If using these structurally named arrays, other types in this schema builder should avoid names of the form Array<${string}>.

Example

The returned schema should be used as a schema directly:

const MyArray = factory.array(factory.number);
type MyArray = NodeFromSchema<typeof MyArray>;

Or inline:

factory.object("Foo", {myArray: factory.array(factory.number)});

Parameters

Parameter Type Description
allowedTypes T

Returns

Return type: TreeNodeSchemaNonClass<ScopedSchemaName<TScope, `Array<${string}>`>, NodeKind.Array, TreeArrayNode<T> & WithType<ScopedSchemaName<TScope, `Array<${string}>`>, NodeKind.Array>, Iterable<InsertableTreeNodeFromImplicitAllowedTypes<T>>, true, T, undefined>

array

Define (and add to this library) a TreeNodeSchemaClass for a TreeArrayNode.

Signature

array<const Name extends TName, const T extends ImplicitAllowedTypes>(name: Name, allowedTypes: T): TreeNodeSchemaClass<ScopedSchemaName<TScope, Name>, NodeKind.Array, TreeArrayNode<T> & WithType<ScopedSchemaName<TScope, Name>, NodeKind.Array>, Iterable<InsertableTreeNodeFromImplicitAllowedTypes<T>>, true, T, undefined>;
Type Parameters
Parameter Constraint Description
Name TName
T ImplicitAllowedTypes

Example

class NamedArray extends factory.array("name", factory.number) {}

Parameters

Parameter Type Description
name Name Unique identifier for this schema within this factory's scope.
allowedTypes T

Returns

Return type: TreeNodeSchemaClass<ScopedSchemaName<TScope, Name>, NodeKind.Array, TreeArrayNode<T> & WithType<ScopedSchemaName<TScope, Name>, NodeKind.Array>, Iterable<InsertableTreeNodeFromImplicitAllowedTypes<T>>, true, T, undefined>

arrayRecursive

SchemaFactory.array except tweaked to work better for recursive types. Use with ValidateRecursiveSchema for improved type safety.

Signature

arrayRecursive<const Name extends TName, const T extends Unenforced<ImplicitAllowedTypes>>(name: Name, allowedTypes: T): TreeNodeSchemaClass<ScopedSchemaName<TScope, Name>, NodeKind.Array, TreeArrayNodeUnsafe<T> & WithType<ScopedSchemaName<TScope, Name>, NodeKind.Array, unknown>, {
[Symbol.iterator](): Iterator<InsertableTreeNodeFromImplicitAllowedTypesUnsafe<T>>;
}, false, T, undefined>;
Type Parameters
Parameter Constraint Description
Name TName
T Unenforced<ImplicitAllowedTypes>

Remarks

This version of SchemaFactory.array uses the same workarounds as objectRecursive(name, t). See ValidateRecursiveSchema for additional information about using recursive schema.

■ ■ ■ ■ ■ ■ ■

* **Tasks**
[1] Which lines in the rows below contain the string "action"? Pick out each of those lines and copy it.
[2] Carry on the reference page for the schema factory's array methods, starting after its last sentence.

■ ■ ■ ■ ■ ■ ■

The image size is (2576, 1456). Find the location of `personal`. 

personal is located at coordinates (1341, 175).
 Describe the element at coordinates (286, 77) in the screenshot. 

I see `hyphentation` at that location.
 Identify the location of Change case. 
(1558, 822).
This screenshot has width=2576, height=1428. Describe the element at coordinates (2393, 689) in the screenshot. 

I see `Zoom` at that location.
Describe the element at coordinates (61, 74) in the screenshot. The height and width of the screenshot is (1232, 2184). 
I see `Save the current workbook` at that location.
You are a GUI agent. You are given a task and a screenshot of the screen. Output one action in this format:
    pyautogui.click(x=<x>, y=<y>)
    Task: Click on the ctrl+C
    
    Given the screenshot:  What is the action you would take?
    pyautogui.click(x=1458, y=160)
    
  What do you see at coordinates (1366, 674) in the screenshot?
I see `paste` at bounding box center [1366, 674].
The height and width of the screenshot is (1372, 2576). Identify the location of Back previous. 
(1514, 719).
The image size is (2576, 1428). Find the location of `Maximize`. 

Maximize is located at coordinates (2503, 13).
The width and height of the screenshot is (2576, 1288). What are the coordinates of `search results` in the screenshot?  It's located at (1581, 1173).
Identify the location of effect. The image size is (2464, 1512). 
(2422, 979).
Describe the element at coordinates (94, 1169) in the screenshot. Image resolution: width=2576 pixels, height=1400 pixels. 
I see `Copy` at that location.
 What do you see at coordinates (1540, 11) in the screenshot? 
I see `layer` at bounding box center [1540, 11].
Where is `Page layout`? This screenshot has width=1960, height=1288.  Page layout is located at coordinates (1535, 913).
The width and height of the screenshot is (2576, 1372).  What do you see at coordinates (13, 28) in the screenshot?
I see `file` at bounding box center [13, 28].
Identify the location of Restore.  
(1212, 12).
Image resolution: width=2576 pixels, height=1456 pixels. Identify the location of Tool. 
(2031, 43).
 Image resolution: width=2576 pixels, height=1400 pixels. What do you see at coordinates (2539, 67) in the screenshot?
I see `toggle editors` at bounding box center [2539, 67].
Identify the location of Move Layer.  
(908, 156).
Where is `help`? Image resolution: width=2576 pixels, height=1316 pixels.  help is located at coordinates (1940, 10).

■ ■ ■ ■ ■ ■ ■

* **Answers to each task**
[1]
You are a GUI agent. You are given a task and a screenshot of the screen. Output one action in this format:
    Given the screenshot:  What is the action you would take?

[2]
Parameters

Parameter Type Description
name Name
allowedTypes T

Returns

Return type: TreeNodeSchemaClass<ScopedSchemaName<TScope, Name>, NodeKind.Array, TreeArrayNodeUnsafe<T> & WithType<ScopedSchemaName<TScope, Name>, NodeKind.Array, unknown>, { [Symbol.iterator](): Iterator<InsertableTreeNodeFromImplicitAllowedTypesUnsafe<T>>; }, false, T, undefined>

map

Define a structurally typed TreeNodeSchema for a TreeMapNode.

Signature

map<const T extends TreeNodeSchema | readonly TreeNodeSchema[]>(allowedTypes: T): TreeNodeSchemaNonClass<ScopedSchemaName<TScope, `Map<${string}>`>, NodeKind.Map, TreeMapNode<T> & WithType<ScopedSchemaName<TScope, `Map<${string}>`>, NodeKind.Map>, MapNodeInsertableData<T>, true, T, undefined>;
Type Parameters
Parameter Constraint Description
T TreeNodeSchema | readonly TreeNodeSchema[]

Remarks

The unique identifier for this Map is defined as a function of the provided types. It is still scoped to this SchemaBuilder, but multiple calls with the same arguments will return the same schema object, providing somewhat structural typing. This does not support recursive types.

If using these structurally named maps, other types in this schema builder should avoid names of the form Map<${string}>.

Example

The returned schema should be used as a schema directly:

const MyMap = factory.map(factory.number);
type MyMap = NodeFromSchema<typeof MyMap>;

Or inline:

factory.object("Foo", {myMap: factory.map(factory.number)});

Parameters

Parameter Type Description
allowedTypes T

Returns

Return type: TreeNodeSchemaNonClass<ScopedSchemaName<TScope, `Map<${string}>`>, NodeKind.Map, TreeMapNode<T> & WithType<ScopedSchemaName<TScope, `Map<${string}>`>, NodeKind.Map>, MapNodeInsertableData<T>, true, T, undefined>

map

Define a TreeNodeSchema for a TreeMapNode.

Signature

map<Name extends TName, const T extends ImplicitAllowedTypes>(name: Name, allowedTypes: T): TreeNodeSchemaClass<ScopedSchemaName<TScope, Name>, NodeKind.Map, TreeMapNode<T> & WithType<ScopedSchemaName<TScope, Name>, NodeKind.Map>, MapNodeInsertableData<T>, true, T, undefined>;
Type Parameters
Parameter Constraint Description
Name TName
T ImplicitAllowedTypes

Example

class NamedMap extends factory.map("name", factory.number) {}

Parameters

Parameter Type Description
name Name Unique identifier for this schema within this factory's scope.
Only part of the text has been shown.